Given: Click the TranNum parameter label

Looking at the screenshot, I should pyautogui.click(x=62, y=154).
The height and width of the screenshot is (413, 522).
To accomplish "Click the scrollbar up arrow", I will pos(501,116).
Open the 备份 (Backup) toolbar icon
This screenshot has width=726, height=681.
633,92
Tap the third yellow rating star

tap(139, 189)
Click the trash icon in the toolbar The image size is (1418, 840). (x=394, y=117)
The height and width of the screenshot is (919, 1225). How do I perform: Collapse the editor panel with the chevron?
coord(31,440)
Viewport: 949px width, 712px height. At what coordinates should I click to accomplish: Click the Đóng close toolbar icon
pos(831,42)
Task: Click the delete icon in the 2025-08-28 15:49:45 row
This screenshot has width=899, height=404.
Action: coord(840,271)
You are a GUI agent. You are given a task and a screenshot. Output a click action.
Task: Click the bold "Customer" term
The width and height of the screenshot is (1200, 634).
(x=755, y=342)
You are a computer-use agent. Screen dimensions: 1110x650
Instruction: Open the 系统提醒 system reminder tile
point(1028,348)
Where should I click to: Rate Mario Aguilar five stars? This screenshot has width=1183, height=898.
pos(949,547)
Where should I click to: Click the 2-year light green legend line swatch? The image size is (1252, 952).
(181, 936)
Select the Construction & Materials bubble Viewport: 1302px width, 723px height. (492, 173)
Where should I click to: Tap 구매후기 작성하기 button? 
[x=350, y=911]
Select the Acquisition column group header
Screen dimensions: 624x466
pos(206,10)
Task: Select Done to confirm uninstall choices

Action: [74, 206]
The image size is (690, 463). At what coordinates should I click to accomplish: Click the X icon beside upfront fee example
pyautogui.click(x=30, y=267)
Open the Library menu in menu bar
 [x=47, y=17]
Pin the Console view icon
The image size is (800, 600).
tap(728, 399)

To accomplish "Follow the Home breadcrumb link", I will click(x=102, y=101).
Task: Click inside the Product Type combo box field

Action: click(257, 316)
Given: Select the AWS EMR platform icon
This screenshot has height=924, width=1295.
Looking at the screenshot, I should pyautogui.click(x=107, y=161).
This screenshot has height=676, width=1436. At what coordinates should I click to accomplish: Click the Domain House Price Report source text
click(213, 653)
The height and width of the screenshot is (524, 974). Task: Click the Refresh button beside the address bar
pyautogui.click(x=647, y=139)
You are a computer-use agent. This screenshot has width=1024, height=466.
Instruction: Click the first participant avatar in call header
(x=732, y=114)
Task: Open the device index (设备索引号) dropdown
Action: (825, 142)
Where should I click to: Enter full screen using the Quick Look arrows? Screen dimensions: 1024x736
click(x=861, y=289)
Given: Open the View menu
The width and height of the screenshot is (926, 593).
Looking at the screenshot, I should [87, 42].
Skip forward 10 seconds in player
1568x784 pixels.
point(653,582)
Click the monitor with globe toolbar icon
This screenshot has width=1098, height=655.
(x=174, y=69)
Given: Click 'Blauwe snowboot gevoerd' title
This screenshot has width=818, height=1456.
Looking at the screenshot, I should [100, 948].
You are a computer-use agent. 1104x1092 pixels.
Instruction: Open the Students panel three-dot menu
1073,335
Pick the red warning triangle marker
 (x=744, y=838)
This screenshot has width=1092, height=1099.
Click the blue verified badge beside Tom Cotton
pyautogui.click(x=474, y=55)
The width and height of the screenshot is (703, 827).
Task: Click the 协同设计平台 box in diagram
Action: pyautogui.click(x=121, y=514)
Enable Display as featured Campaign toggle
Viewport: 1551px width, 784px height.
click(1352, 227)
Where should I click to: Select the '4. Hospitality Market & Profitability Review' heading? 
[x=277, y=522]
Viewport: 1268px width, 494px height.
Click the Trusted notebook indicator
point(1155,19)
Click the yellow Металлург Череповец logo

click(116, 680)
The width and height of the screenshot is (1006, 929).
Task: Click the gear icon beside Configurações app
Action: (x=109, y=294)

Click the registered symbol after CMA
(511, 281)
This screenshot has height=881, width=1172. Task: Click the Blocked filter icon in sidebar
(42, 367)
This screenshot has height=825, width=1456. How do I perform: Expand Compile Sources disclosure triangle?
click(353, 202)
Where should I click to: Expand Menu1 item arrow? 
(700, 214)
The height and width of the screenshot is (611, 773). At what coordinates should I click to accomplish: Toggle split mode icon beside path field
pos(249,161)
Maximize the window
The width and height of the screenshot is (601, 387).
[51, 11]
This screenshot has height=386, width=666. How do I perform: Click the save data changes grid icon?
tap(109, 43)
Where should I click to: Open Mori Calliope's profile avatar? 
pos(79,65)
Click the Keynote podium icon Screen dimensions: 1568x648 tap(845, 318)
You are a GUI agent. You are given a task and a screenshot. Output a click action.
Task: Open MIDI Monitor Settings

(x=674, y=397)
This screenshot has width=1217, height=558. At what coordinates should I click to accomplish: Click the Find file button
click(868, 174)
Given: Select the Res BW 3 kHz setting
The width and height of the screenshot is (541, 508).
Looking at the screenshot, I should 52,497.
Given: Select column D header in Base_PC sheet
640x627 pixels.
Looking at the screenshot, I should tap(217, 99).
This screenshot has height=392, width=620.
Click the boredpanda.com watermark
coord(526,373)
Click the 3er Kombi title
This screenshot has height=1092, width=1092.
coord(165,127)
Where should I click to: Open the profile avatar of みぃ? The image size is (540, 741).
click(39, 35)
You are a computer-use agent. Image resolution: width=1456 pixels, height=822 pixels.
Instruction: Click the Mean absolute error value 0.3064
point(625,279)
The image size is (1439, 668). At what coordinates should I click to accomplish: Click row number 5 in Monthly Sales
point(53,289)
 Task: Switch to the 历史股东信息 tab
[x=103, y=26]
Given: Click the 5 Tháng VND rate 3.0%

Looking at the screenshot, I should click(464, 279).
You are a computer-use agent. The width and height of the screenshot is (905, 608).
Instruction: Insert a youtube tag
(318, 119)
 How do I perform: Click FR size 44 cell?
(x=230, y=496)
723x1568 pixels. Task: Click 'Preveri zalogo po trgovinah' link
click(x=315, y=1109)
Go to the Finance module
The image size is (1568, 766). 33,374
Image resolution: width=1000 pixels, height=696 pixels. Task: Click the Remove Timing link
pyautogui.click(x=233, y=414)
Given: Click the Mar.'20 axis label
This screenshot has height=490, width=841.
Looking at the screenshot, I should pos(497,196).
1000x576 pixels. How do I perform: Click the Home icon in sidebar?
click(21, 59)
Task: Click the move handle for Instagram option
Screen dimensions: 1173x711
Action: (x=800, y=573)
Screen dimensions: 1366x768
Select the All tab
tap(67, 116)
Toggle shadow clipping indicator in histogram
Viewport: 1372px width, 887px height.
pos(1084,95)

*****

Exercise :: Return the listing in full, matching each word exactly.

Result ::
Given: Click the TranNum parameter label

Looking at the screenshot, I should pyautogui.click(x=62, y=154).
The height and width of the screenshot is (413, 522).
To accomplish "Click the scrollbar up arrow", I will pos(501,116).
Open the 备份 (Backup) toolbar icon
This screenshot has width=726, height=681.
633,92
Tap the third yellow rating star

tap(139, 189)
Click the trash icon in the toolbar The image size is (1418, 840). (x=394, y=117)
The height and width of the screenshot is (919, 1225). How do I perform: Collapse the editor panel with the chevron?
coord(31,440)
Viewport: 949px width, 712px height. At what coordinates should I click to accomplish: Click the Đóng close toolbar icon
pos(831,42)
Task: Click the delete icon in the 2025-08-28 15:49:45 row
This screenshot has width=899, height=404.
Action: coord(840,271)
You are a GUI agent. You are given a task and a screenshot. Output a click action.
Task: Click the bold "Customer" term
The width and height of the screenshot is (1200, 634).
(x=755, y=342)
You are a computer-use agent. Screen dimensions: 1110x650
Instruction: Open the 系统提醒 system reminder tile
point(1028,348)
Where should I click to: Rate Mario Aguilar five stars? This screenshot has width=1183, height=898.
pos(949,547)
Where should I click to: Click the 2-year light green legend line swatch? The image size is (1252, 952).
(181, 936)
Select the Construction & Materials bubble Viewport: 1302px width, 723px height. (492, 173)
Where should I click to: Tap 구매후기 작성하기 button? 
[x=350, y=911]
Select the Acquisition column group header
Screen dimensions: 624x466
pos(206,10)
Task: Select Done to confirm uninstall choices

Action: [74, 206]
The image size is (690, 463). At what coordinates should I click to accomplish: Click the X icon beside upfront fee example
pyautogui.click(x=30, y=267)
Open the Library menu in menu bar
 [x=47, y=17]
Pin the Console view icon
The image size is (800, 600).
tap(728, 399)

To accomplish "Follow the Home breadcrumb link", I will click(x=102, y=101).
Task: Click inside the Product Type combo box field

Action: click(257, 316)
Given: Select the AWS EMR platform icon
This screenshot has height=924, width=1295.
Looking at the screenshot, I should pyautogui.click(x=107, y=161).
This screenshot has height=676, width=1436. At what coordinates should I click to accomplish: Click the Domain House Price Report source text
click(213, 653)
The height and width of the screenshot is (524, 974). Task: Click the Refresh button beside the address bar
pyautogui.click(x=647, y=139)
You are a computer-use agent. This screenshot has width=1024, height=466.
Instruction: Click the first participant avatar in call header
(x=732, y=114)
Task: Open the device index (设备索引号) dropdown
Action: (825, 142)
Where should I click to: Enter full screen using the Quick Look arrows? Screen dimensions: 1024x736
click(x=861, y=289)
Given: Open the View menu
The width and height of the screenshot is (926, 593).
Looking at the screenshot, I should [87, 42].
Skip forward 10 seconds in player
1568x784 pixels.
point(653,582)
Click the monitor with globe toolbar icon
This screenshot has width=1098, height=655.
(x=174, y=69)
Given: Click 'Blauwe snowboot gevoerd' title
This screenshot has width=818, height=1456.
Looking at the screenshot, I should [100, 948].
You are a computer-use agent. 1104x1092 pixels.
Instruction: Open the Students panel three-dot menu
1073,335
Pick the red warning triangle marker
 (x=744, y=838)
This screenshot has width=1092, height=1099.
Click the blue verified badge beside Tom Cotton
pyautogui.click(x=474, y=55)
The width and height of the screenshot is (703, 827).
Task: Click the 协同设计平台 box in diagram
Action: pyautogui.click(x=121, y=514)
Enable Display as featured Campaign toggle
Viewport: 1551px width, 784px height.
click(1352, 227)
Where should I click to: Select the '4. Hospitality Market & Profitability Review' heading? 
[x=277, y=522]
Viewport: 1268px width, 494px height.
Click the Trusted notebook indicator
point(1155,19)
Click the yellow Металлург Череповец logo

click(116, 680)
The width and height of the screenshot is (1006, 929).
Task: Click the gear icon beside Configurações app
Action: (x=109, y=294)

Click the registered symbol after CMA
(511, 281)
This screenshot has height=881, width=1172. Task: Click the Blocked filter icon in sidebar
(42, 367)
This screenshot has height=825, width=1456. How do I perform: Expand Compile Sources disclosure triangle?
click(353, 202)
Where should I click to: Expand Menu1 item arrow? 
(700, 214)
The height and width of the screenshot is (611, 773). At what coordinates should I click to accomplish: Toggle split mode icon beside path field
pos(249,161)
Maximize the window
The width and height of the screenshot is (601, 387).
[51, 11]
This screenshot has height=386, width=666. How do I perform: Click the save data changes grid icon?
tap(109, 43)
Where should I click to: Open Mori Calliope's profile avatar? 
pos(79,65)
Click the Keynote podium icon Screen dimensions: 1568x648 tap(845, 318)
You are a GUI agent. You are given a task and a screenshot. Output a click action.
Task: Open MIDI Monitor Settings

(x=674, y=397)
This screenshot has width=1217, height=558. At what coordinates should I click to accomplish: Click the Find file button
click(868, 174)
Given: Select the Res BW 3 kHz setting
The width and height of the screenshot is (541, 508).
Looking at the screenshot, I should 52,497.
Given: Select column D header in Base_PC sheet
640x627 pixels.
Looking at the screenshot, I should tap(217, 99).
This screenshot has height=392, width=620.
Click the boredpanda.com watermark
coord(526,373)
Click the 3er Kombi title
This screenshot has height=1092, width=1092.
coord(165,127)
Where should I click to: Open the profile avatar of みぃ? The image size is (540, 741).
click(39, 35)
You are a computer-use agent. Image resolution: width=1456 pixels, height=822 pixels.
Instruction: Click the Mean absolute error value 0.3064
point(625,279)
The image size is (1439, 668). At what coordinates should I click to accomplish: Click row number 5 in Monthly Sales
point(53,289)
 Task: Switch to the 历史股东信息 tab
[x=103, y=26]
Given: Click the 5 Tháng VND rate 3.0%

Looking at the screenshot, I should click(464, 279).
You are a computer-use agent. The width and height of the screenshot is (905, 608).
Instruction: Insert a youtube tag
(318, 119)
 How do I perform: Click FR size 44 cell?
(x=230, y=496)
723x1568 pixels. Task: Click 'Preveri zalogo po trgovinah' link
click(x=315, y=1109)
Go to the Finance module
The image size is (1568, 766). 33,374
Image resolution: width=1000 pixels, height=696 pixels. Task: Click the Remove Timing link
pyautogui.click(x=233, y=414)
Given: Click the Mar.'20 axis label
This screenshot has height=490, width=841.
Looking at the screenshot, I should pos(497,196).
1000x576 pixels. How do I perform: Click the Home icon in sidebar?
click(21, 59)
Task: Click the move handle for Instagram option
Screen dimensions: 1173x711
Action: (x=800, y=573)
Screen dimensions: 1366x768
Select the All tab
tap(67, 116)
Toggle shadow clipping indicator in histogram
Viewport: 1372px width, 887px height.
pos(1084,95)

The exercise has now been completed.